Collected data:
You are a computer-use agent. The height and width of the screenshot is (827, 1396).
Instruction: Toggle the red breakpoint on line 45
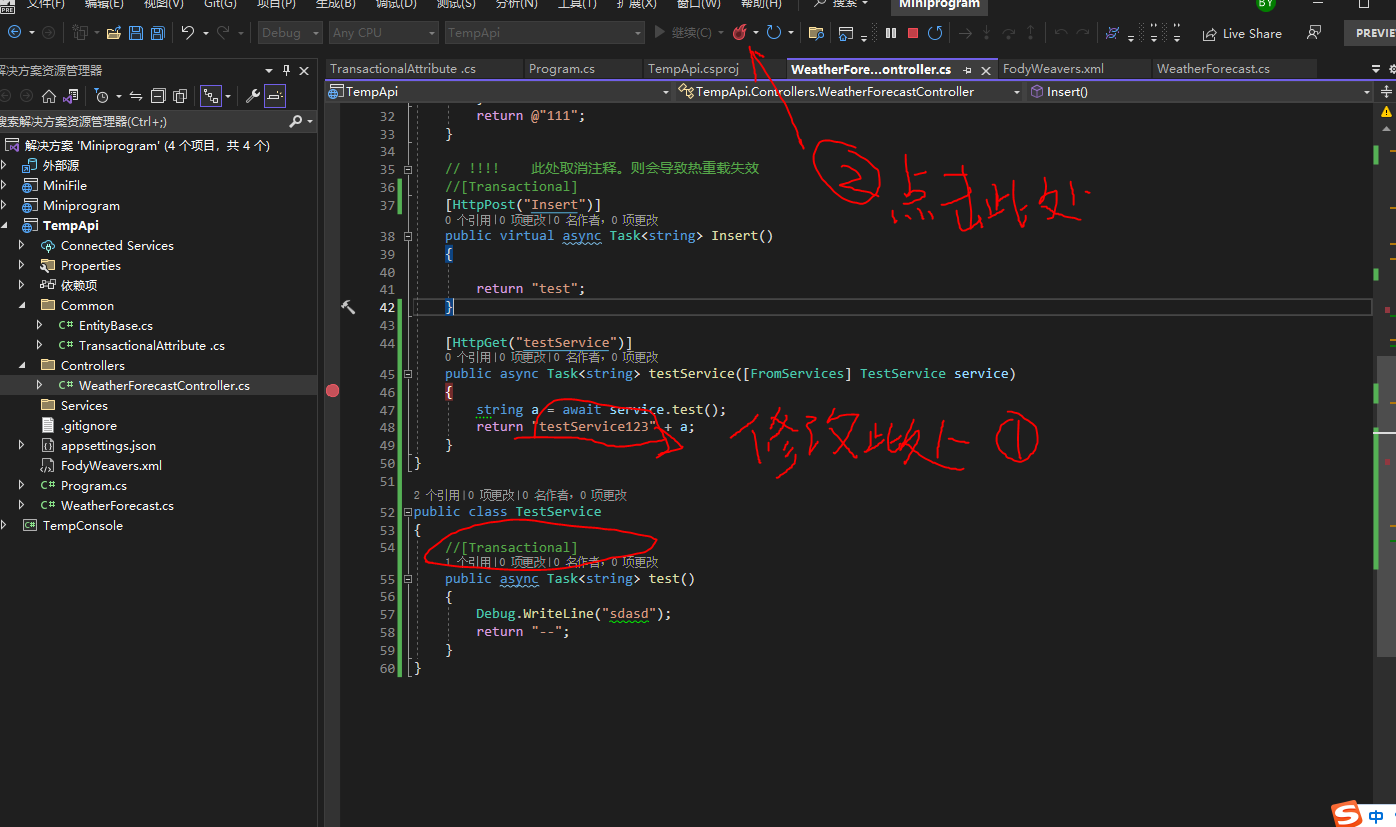333,390

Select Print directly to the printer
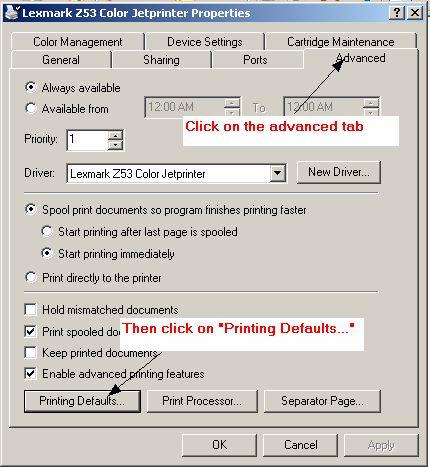pyautogui.click(x=31, y=277)
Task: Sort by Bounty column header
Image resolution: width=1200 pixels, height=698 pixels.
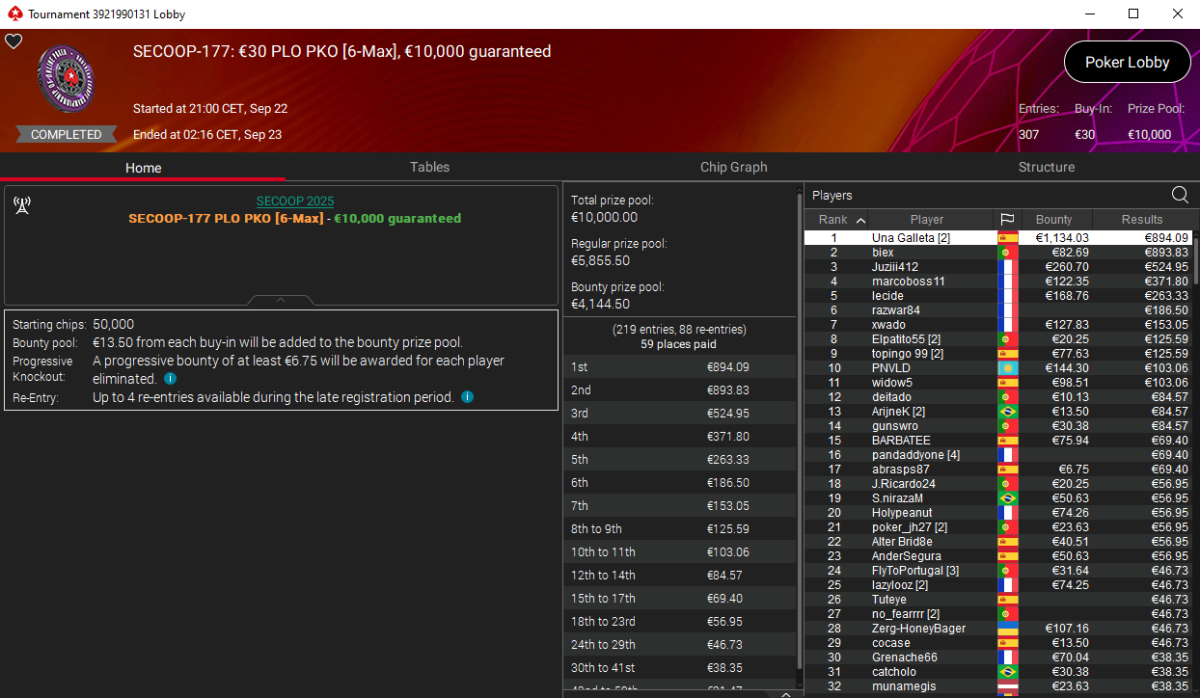Action: point(1054,219)
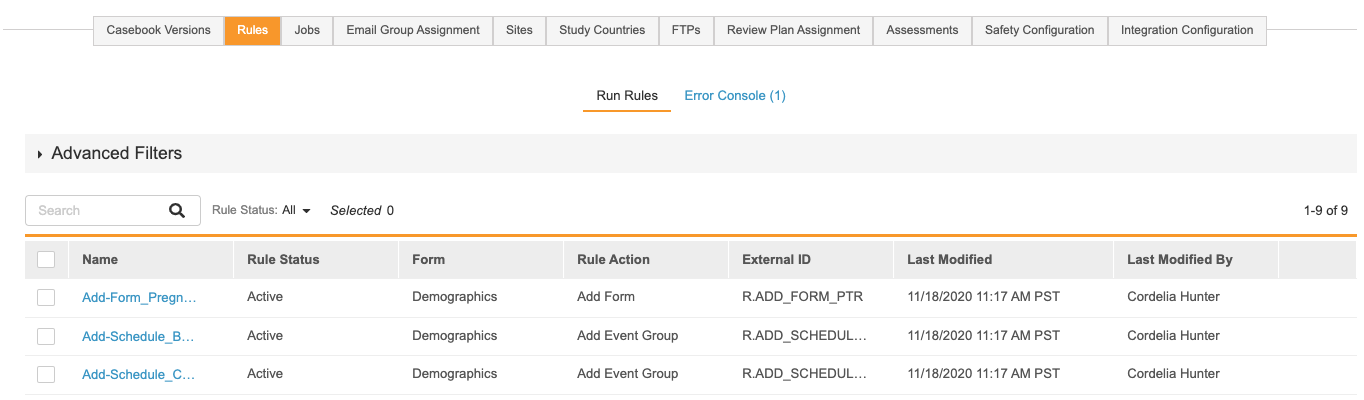
Task: Open the Add-Schedule_B rule link
Action: click(138, 336)
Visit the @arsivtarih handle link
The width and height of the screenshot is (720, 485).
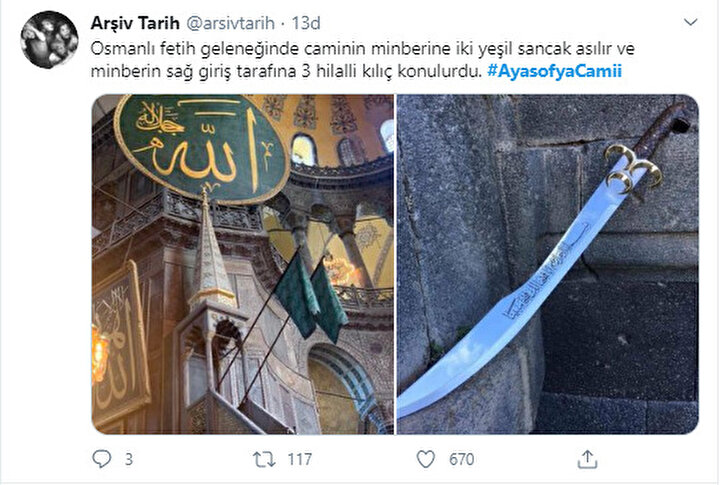pyautogui.click(x=231, y=23)
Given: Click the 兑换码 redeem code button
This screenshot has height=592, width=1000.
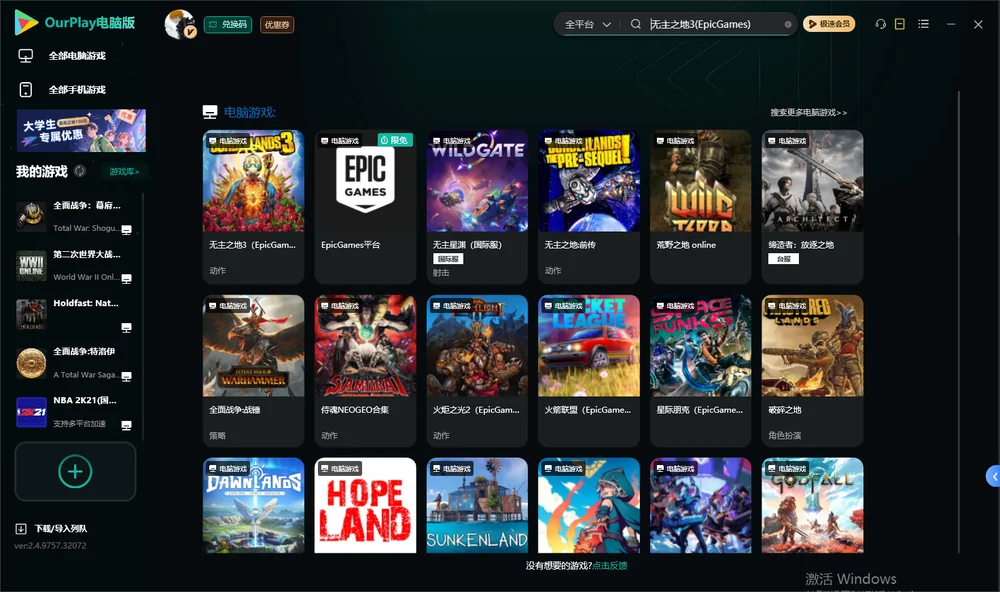Looking at the screenshot, I should (228, 24).
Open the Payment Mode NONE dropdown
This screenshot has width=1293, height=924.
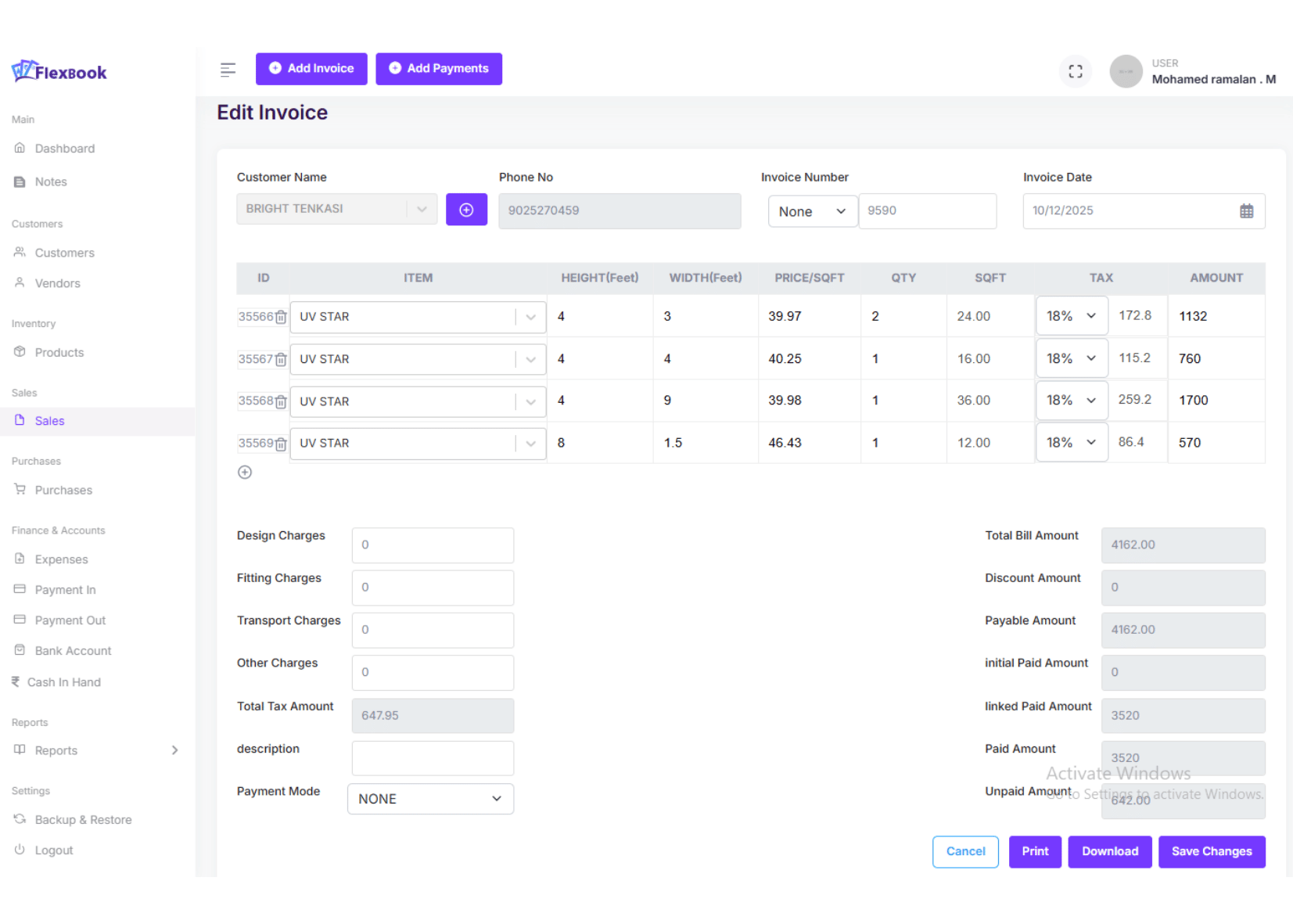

== Prompt ==
Would you return the records exactly, keeping out every picture?

== Output of the exercise ==
You are a computer-use agent. The height and width of the screenshot is (827, 1396).
Instruction: Toggle the red breakpoint on line 45
333,390

Select Print directly to the printer
pyautogui.click(x=31, y=277)
Task: Sort by Bounty column header
Image resolution: width=1200 pixels, height=698 pixels.
Action: point(1054,219)
Task: Open the Add-Schedule_B rule link
Action: click(138, 336)
Visit the @arsivtarih handle link
The width and height of the screenshot is (720, 485).
pyautogui.click(x=231, y=23)
Given: Click the 兑换码 redeem code button
This screenshot has height=592, width=1000.
Looking at the screenshot, I should (228, 24).
Open the Payment Mode NONE dropdown
This screenshot has width=1293, height=924.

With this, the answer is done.